_HAZ ESTO_.
Copia completa, sin omitir ninguna, la parte que empieza con la fila que contiene "Screen dimensions: 1769x1337" y termina con la que contiene "tap(348, 279)", ambas incluidas. Aumenta en 148 cada número de las coordenadas que aparecen como respuesta.

_FILAS PROPORCIONADAS_.
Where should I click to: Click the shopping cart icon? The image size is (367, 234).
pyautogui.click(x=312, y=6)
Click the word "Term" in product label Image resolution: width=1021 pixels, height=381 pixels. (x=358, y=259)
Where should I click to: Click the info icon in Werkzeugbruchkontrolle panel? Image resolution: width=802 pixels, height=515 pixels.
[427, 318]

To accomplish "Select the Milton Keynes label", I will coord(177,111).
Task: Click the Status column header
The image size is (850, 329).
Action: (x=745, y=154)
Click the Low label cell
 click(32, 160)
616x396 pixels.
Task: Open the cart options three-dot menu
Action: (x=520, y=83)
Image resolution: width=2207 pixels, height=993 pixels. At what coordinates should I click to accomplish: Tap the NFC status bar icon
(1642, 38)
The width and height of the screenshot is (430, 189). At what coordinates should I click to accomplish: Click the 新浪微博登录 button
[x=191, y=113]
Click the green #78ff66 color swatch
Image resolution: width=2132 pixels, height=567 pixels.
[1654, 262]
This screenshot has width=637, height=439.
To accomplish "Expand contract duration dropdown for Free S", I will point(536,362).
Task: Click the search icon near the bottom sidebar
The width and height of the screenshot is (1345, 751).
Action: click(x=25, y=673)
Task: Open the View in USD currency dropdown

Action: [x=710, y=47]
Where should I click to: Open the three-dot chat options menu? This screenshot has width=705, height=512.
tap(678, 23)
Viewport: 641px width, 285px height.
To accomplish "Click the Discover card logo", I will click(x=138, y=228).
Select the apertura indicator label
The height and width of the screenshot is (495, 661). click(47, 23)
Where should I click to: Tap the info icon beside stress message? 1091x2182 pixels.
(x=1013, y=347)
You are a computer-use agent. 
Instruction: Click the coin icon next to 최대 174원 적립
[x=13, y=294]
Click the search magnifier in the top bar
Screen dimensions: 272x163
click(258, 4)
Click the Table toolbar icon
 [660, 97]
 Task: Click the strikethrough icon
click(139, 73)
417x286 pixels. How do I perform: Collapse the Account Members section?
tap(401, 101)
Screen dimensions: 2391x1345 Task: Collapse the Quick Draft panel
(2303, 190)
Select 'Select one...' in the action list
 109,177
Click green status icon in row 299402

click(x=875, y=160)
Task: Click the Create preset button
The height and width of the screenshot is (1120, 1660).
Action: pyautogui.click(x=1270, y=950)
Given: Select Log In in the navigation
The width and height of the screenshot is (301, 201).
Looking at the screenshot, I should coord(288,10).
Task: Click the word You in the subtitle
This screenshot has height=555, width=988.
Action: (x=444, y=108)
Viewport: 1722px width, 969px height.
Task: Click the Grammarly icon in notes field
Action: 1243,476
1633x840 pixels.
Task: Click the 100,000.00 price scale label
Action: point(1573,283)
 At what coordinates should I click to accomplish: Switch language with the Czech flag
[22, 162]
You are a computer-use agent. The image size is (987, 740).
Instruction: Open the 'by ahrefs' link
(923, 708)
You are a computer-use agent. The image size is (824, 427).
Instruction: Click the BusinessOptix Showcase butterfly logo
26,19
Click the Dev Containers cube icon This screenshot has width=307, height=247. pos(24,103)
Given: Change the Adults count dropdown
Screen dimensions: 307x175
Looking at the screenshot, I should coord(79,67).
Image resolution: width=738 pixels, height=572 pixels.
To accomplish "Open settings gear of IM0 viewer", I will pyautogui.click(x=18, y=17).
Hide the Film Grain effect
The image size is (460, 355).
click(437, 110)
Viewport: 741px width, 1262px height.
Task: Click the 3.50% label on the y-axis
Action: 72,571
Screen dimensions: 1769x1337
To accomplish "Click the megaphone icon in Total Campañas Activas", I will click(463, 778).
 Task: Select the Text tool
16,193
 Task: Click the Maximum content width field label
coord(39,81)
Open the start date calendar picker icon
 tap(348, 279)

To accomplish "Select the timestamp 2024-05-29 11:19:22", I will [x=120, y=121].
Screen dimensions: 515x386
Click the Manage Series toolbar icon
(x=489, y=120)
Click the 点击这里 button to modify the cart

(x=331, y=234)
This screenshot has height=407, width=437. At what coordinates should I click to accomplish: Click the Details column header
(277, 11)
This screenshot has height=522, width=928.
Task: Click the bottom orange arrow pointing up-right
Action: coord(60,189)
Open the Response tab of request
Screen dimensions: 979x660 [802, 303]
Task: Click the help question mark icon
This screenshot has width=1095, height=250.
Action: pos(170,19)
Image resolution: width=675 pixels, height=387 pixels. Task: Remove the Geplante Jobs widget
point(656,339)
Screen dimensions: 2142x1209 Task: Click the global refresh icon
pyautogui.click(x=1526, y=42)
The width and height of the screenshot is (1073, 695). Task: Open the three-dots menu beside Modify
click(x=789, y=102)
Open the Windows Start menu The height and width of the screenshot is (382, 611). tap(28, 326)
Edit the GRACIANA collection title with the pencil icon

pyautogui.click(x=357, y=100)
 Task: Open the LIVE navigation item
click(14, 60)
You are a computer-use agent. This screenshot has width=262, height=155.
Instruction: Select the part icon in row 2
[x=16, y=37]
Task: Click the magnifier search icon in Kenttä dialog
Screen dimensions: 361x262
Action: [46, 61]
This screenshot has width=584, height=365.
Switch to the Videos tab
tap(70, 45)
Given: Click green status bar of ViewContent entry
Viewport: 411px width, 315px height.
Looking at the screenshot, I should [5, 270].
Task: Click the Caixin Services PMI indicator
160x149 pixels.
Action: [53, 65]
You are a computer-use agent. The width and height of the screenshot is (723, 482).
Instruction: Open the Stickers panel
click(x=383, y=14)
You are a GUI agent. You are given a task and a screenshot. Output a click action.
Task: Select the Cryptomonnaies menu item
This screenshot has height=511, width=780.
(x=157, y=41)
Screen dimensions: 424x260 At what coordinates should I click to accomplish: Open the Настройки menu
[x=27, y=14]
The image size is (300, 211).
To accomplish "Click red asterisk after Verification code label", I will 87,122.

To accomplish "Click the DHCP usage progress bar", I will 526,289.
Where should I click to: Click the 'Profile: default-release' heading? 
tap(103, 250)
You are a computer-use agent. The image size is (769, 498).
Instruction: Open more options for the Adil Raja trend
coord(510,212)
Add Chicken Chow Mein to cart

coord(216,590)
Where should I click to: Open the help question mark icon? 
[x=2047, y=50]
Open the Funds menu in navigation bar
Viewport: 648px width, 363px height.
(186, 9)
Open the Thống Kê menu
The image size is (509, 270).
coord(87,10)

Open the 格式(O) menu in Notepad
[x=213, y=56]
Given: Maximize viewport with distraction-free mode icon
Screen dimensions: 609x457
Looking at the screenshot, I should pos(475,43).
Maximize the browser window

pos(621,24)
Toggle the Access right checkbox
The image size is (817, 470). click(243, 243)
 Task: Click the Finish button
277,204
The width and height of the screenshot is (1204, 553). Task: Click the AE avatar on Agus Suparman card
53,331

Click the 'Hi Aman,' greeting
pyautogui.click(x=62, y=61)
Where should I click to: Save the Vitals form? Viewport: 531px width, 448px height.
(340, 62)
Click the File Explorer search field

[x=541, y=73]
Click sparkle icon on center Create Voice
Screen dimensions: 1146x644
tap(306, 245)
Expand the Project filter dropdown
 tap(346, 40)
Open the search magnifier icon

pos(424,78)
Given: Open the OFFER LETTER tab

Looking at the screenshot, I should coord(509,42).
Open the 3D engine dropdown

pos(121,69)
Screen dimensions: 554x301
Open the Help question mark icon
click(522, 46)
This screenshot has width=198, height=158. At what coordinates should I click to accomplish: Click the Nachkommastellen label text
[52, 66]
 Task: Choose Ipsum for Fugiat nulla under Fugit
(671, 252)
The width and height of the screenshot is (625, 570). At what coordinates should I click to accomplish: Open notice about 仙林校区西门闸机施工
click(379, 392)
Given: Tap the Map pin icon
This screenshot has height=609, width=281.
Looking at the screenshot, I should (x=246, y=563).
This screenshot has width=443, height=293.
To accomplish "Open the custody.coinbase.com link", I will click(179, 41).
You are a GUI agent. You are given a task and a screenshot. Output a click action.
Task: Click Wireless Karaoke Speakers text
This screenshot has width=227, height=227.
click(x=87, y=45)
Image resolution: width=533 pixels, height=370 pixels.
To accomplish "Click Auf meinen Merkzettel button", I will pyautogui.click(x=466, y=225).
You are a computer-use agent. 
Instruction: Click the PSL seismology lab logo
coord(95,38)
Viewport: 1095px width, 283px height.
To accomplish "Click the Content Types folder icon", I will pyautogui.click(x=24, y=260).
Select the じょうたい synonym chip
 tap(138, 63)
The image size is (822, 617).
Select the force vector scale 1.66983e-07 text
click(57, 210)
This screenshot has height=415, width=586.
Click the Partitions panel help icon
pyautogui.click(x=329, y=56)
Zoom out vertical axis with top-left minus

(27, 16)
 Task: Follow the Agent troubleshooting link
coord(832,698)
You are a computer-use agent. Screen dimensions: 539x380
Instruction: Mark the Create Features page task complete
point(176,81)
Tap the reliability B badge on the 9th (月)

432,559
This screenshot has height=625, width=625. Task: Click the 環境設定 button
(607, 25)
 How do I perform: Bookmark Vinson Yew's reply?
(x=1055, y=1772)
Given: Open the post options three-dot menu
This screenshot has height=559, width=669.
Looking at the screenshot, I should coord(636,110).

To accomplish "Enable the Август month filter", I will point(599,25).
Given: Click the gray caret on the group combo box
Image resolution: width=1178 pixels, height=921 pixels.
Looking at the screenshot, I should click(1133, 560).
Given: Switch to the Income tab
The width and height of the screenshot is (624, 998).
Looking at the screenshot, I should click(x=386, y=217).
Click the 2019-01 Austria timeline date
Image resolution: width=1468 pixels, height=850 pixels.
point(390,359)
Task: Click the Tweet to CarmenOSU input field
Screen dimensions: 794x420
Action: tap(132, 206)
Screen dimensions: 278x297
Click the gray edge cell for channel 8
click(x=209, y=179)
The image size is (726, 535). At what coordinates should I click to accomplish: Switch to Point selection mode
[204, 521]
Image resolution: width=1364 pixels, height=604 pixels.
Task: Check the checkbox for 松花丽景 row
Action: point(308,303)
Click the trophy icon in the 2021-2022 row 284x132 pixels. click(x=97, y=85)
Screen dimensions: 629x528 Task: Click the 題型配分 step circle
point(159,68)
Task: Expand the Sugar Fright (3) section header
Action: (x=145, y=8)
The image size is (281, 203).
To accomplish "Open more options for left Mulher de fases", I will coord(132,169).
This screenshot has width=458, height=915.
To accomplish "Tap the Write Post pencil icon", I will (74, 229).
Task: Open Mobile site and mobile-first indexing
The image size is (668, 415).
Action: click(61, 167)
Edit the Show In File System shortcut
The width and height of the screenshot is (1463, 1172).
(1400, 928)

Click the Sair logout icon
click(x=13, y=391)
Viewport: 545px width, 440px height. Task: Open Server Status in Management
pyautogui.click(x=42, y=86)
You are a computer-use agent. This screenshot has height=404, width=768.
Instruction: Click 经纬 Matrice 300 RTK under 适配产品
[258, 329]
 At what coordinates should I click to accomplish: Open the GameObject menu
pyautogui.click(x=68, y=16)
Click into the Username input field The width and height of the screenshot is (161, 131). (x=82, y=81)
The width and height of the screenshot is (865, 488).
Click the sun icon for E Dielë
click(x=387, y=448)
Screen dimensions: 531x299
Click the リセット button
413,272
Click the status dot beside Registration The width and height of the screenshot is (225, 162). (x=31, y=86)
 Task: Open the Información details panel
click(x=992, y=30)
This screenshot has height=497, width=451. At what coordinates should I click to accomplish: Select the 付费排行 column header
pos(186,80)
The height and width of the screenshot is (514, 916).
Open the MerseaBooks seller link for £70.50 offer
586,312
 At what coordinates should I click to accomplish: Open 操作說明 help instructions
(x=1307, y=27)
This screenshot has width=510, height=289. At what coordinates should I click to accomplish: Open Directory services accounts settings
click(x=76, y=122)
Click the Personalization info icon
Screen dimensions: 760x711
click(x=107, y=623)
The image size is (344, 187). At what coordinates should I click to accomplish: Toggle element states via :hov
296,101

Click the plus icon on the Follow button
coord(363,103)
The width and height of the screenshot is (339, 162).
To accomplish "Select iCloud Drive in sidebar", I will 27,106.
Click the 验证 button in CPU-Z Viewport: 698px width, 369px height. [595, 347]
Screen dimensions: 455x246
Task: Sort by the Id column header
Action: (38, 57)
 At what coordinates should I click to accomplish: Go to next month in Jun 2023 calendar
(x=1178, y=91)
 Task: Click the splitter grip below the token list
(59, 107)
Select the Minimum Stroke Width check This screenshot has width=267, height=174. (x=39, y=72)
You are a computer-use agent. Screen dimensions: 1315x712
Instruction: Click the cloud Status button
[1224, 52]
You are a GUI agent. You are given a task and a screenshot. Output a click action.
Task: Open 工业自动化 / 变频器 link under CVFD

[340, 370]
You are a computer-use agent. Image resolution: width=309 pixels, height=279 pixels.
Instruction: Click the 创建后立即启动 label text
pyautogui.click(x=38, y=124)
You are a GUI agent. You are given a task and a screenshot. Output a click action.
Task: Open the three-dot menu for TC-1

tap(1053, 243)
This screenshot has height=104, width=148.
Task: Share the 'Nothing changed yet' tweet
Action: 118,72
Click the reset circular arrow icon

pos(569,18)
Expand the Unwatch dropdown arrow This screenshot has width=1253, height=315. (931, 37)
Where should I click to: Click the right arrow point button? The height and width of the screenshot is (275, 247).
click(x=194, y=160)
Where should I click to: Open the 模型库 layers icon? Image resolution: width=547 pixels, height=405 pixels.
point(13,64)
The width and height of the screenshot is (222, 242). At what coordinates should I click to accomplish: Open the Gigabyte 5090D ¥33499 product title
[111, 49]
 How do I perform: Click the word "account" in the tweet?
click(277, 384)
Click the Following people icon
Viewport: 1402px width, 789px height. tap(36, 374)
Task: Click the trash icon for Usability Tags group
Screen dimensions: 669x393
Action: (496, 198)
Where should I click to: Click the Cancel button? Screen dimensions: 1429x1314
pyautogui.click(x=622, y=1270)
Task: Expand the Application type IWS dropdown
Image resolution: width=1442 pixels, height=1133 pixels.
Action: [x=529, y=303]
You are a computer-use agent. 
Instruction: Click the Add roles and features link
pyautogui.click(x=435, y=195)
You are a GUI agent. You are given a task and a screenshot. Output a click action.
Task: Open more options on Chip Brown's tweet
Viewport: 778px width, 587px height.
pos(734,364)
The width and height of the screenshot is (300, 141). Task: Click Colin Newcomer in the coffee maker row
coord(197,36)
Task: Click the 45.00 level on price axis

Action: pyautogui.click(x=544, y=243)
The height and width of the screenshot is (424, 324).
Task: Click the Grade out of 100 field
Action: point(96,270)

_SOLUCIÓN_.
Screen dimensions: 1769x1337
To accomplish "Click the megaphone icon in Total Campañas Activas", I will click(611, 926).
 Task: Select the Text tool
164,341
 Task: Click the Maximum content width field label
coord(187,229)
Open the start date calendar picker icon
 tap(496, 427)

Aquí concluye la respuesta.